Наше поместье представляло собой огороженный парк, в глубине которого стоял особняк. Трехэтажный каменный дом с огромными окнами во всю стену и большими прозрачными дверьми; перед домом большая лужайка с разнотравьем, чтобы деревья не загораживали здание и не лишали его света. Чуть поодаль, под деревьями, примостился одноэтажный домик смотрителя. Расстояние от ворот к дому было небольшим, деревьев с этой стороны росло ровно столько, чтобы особняк не был на виду. За домом же находился сказочный лес, созданный мастерами своего дела. Ручейки и гроты, полянки и овражки – все казалось диким и одновременно присмотренным. Не ухоженным, а именно присмотренным, как будто здесь обитал сказочный народец и следил за порядком и соразмерностью. Мы с братом впервые оказались в поместье, когда нам было лет по семь, до того мы жили у Синоби, чье огромное поместье скорее напоминало маленький городок – домиков за оградой не счесть, семья и так сама по себе большая, еще и детей берет на воспитание. А тут один дом, но какой! И ЛЕС, настоящий, большой, особенно для нас, семилетних. Мы набирали утром еды, и до позднего вечера нас никто не видел. Ронан читал много сказок, и когда только успевал, а теперь, в лесу, рассказывал мне про эльфов, орков и героев. Мы с упоением играли, изображая в основном эльфов. Мне как-то захотелось побыть мудрым драконом, и я обустроила себе маленькую пещерку, куда Ронан – герой приходил за советом, а потом я превращалась в принцессу, которую нужно было спасти – снять с дерева. И спасенная принцесса дарила герою, как и положено, поцелуй в губы. Дети! Мы провели дома две недели, но вспоминаются они как отдельная жизнь.

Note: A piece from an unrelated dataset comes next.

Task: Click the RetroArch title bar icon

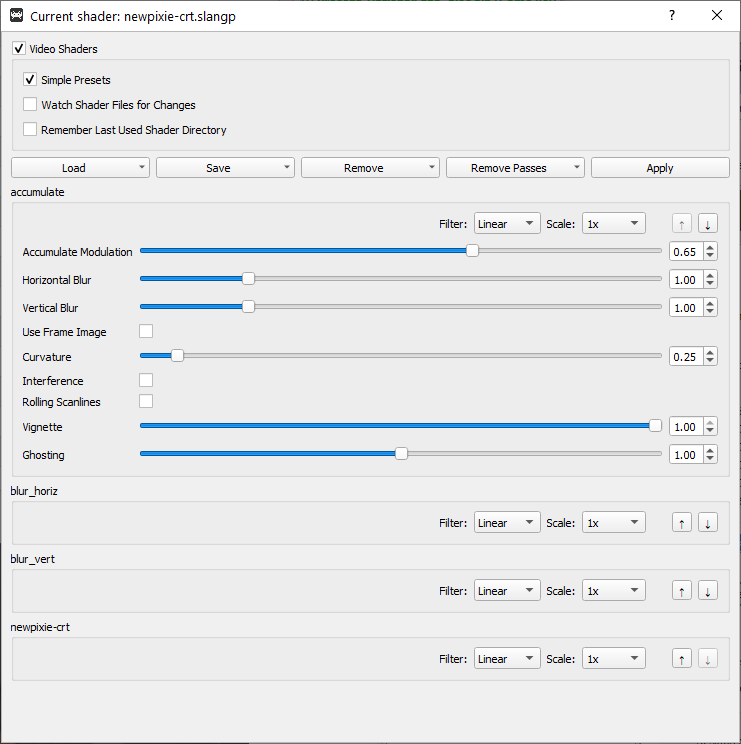Action: point(16,16)
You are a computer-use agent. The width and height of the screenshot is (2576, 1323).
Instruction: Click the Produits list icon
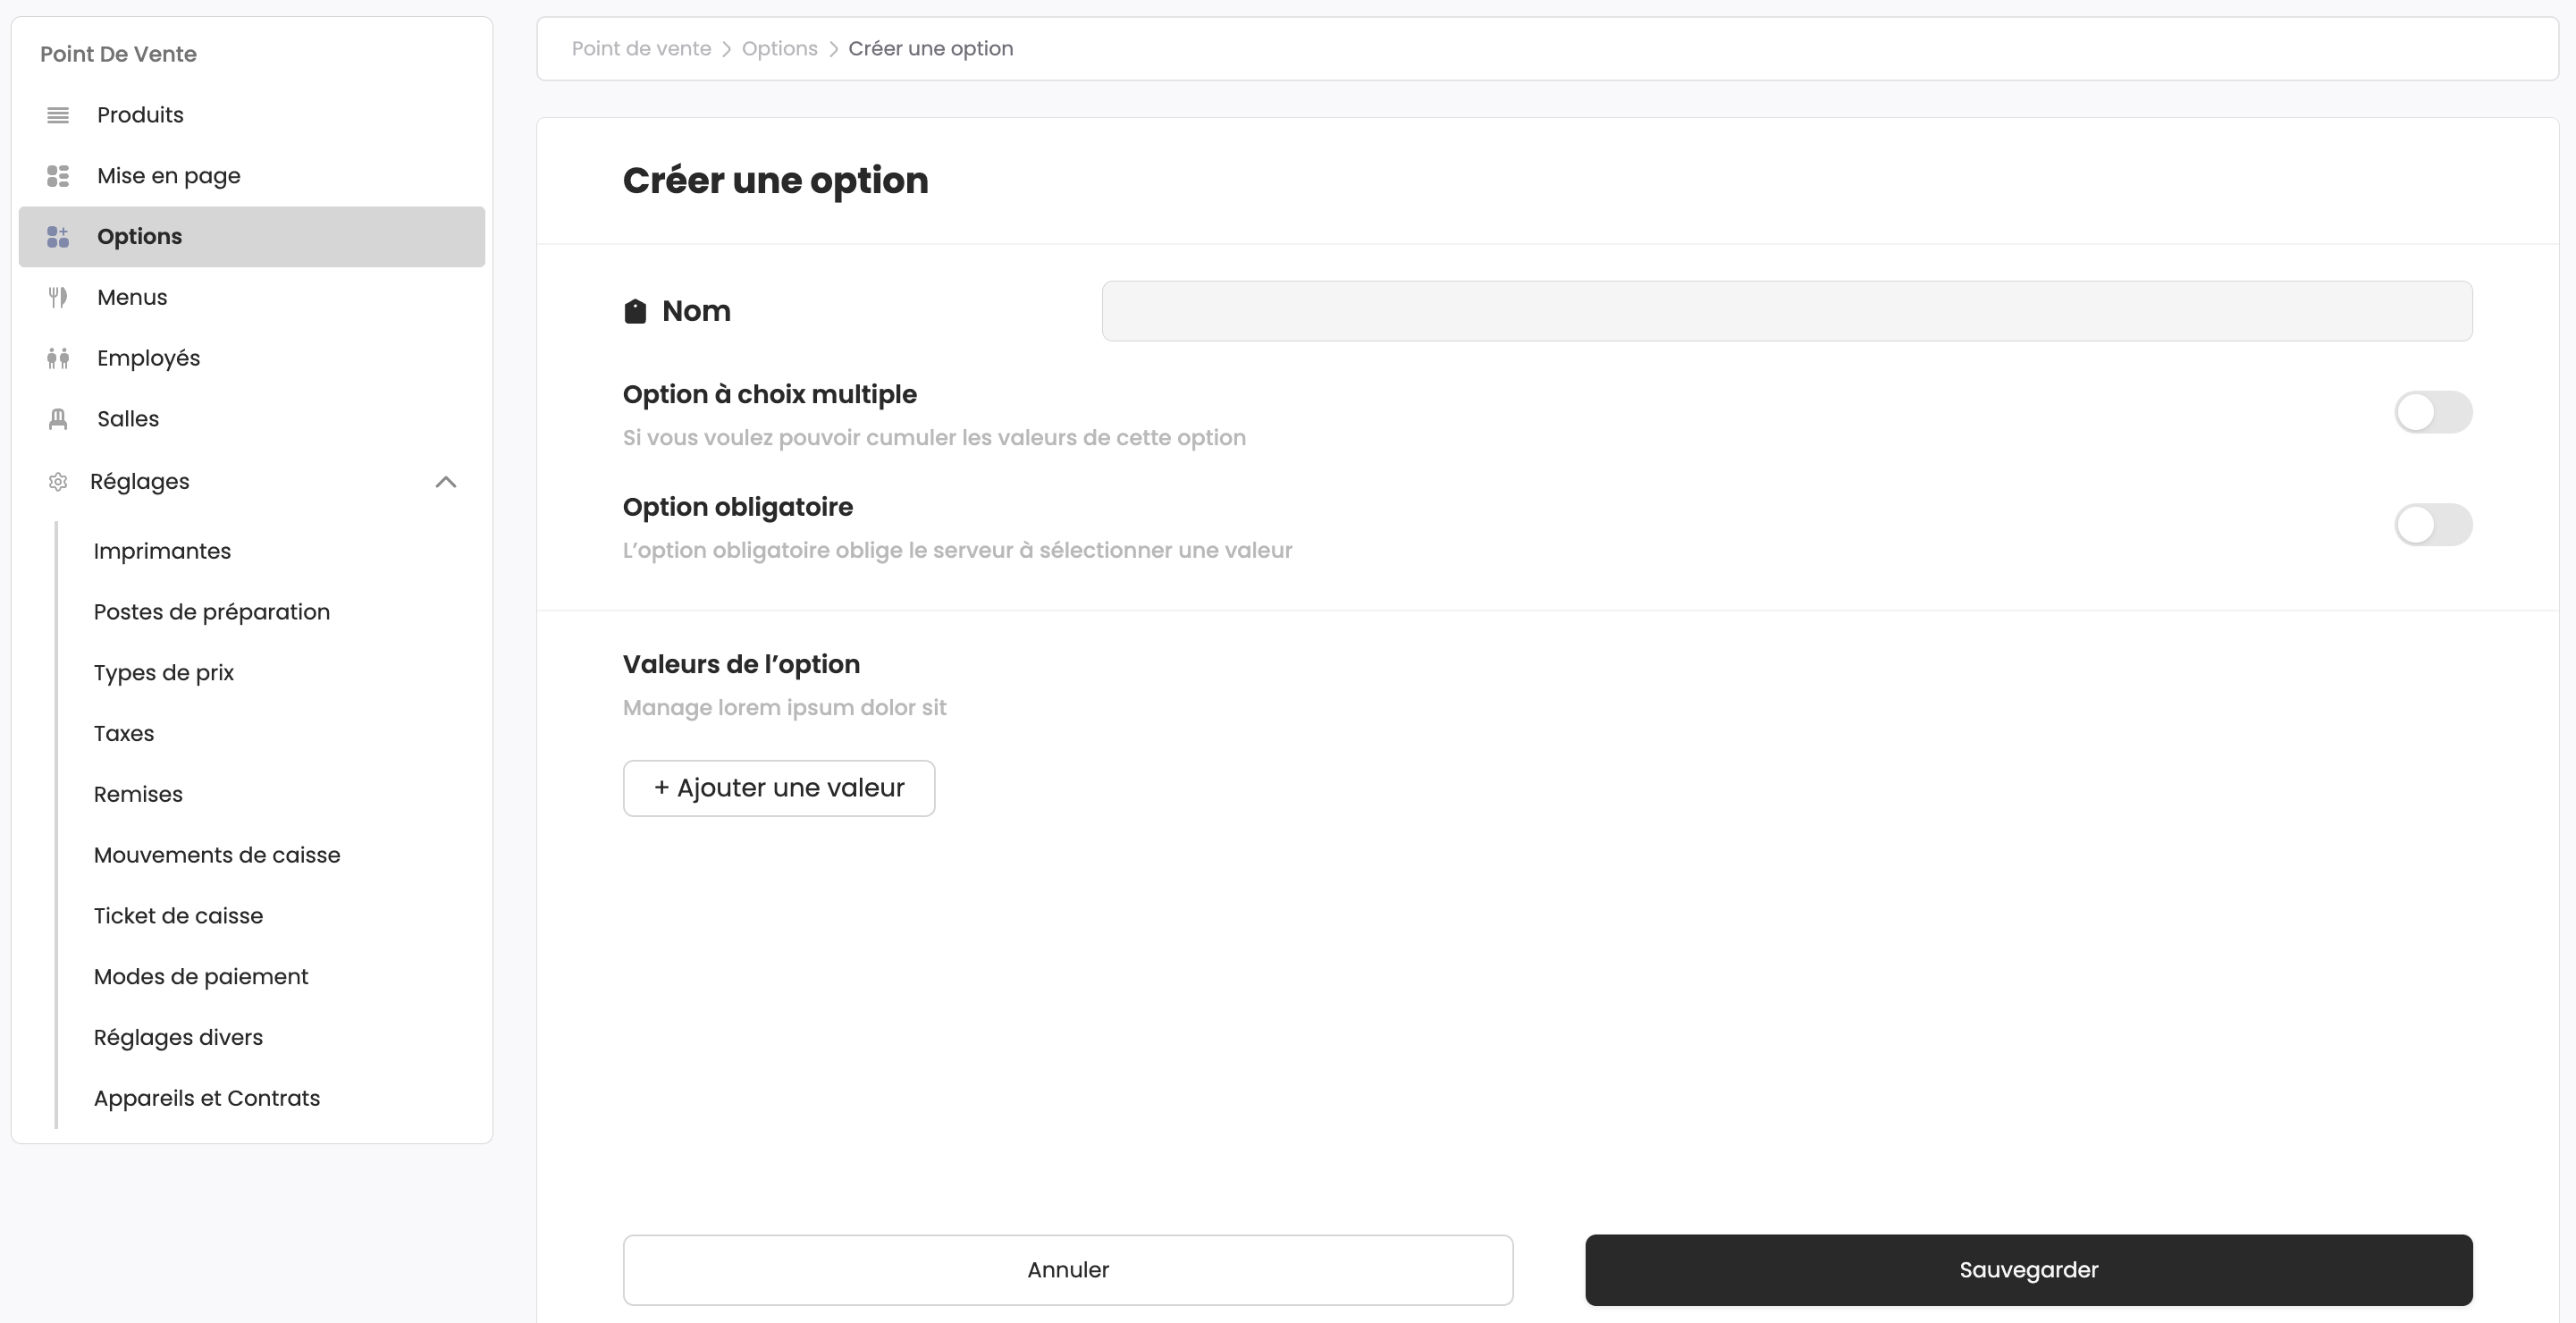[58, 115]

Второй раз я попала в земли Викен уже в двенадцать лет, Лана по какой-то причине была вынуждена отослать меня на несколько дней. Краткое посещение отца после смерти матери я не считаю, мало что осталось в памяти. И вот я сама бродила по опустевшему дому, прекрасно обставленному, когда-то уютному, и натыкалась на плоские фото под старину, похожие на рисованные картины. На них была моя мама, с отцом или младенцем – мной, наверное, мама с животом и светлой радостью на лице, мама, мама, мама… Мне стало ясно, почему отец сбежал и старался не появляться в поместье: дом помнил ее; казалось, что она вот-вот выйдет из соседней комнаты. Это было очень больно. Кто-то должен был увести эту память, смотритель не имел такого права, а у отца не достало сил. И я потратила день, собирая по всему дому изображения и раскладывая их в старинном картонном альбоме, оставив только одно на отцовском столе в кабинете. Переставила мебель – не кардинально, а слегка смещая акценты, перевесила картины, какие смогла. А на следующий день утром я увидела отца, идущего по дорожке, и опрометью кинулась через веранду в лес. Я боялась не того, что отец рассердится на меня за самоуправство и накажет, а того, что если он рассердится, то, значит, призрак мамы ему дороже, чем живая дочь. Вряд ли я тогда смогла так четко сформулировать свой страх, но я до вечера пробыла в парке, и он мне показался до ужаса маленьким, я все время выходила к ограде, а в пещеру, где я была драконом, даже не рискнула залезть, я бы в ней не развернулась. Вот там, возле пещеры, я горько разрыдалась, оплакивая ушедшее детство. А когда стало темнеть, я услышала зов отца; он окликал меня, как тогда, пять лет назад, когда нас с братом зазывали спать. Я побежала, боясь, что отец прекратит звать и уйдет. Подбежав, я бросилась к нему, обняла и крепко прижалась, спрятав лицо. Он положил мне руки на плечи, а потом погладил по голове. В нашей семье не принято чересчур открыто выражать свои чувства, мне стало немножко неловко за себя, и я высвободилась, взяла отца за руку, так и не посмотрев ему в лицо, и мы пошли в дом. Отец ничего не сказал по поводу перемен, и я была ему безмерно благодарна за это молчание.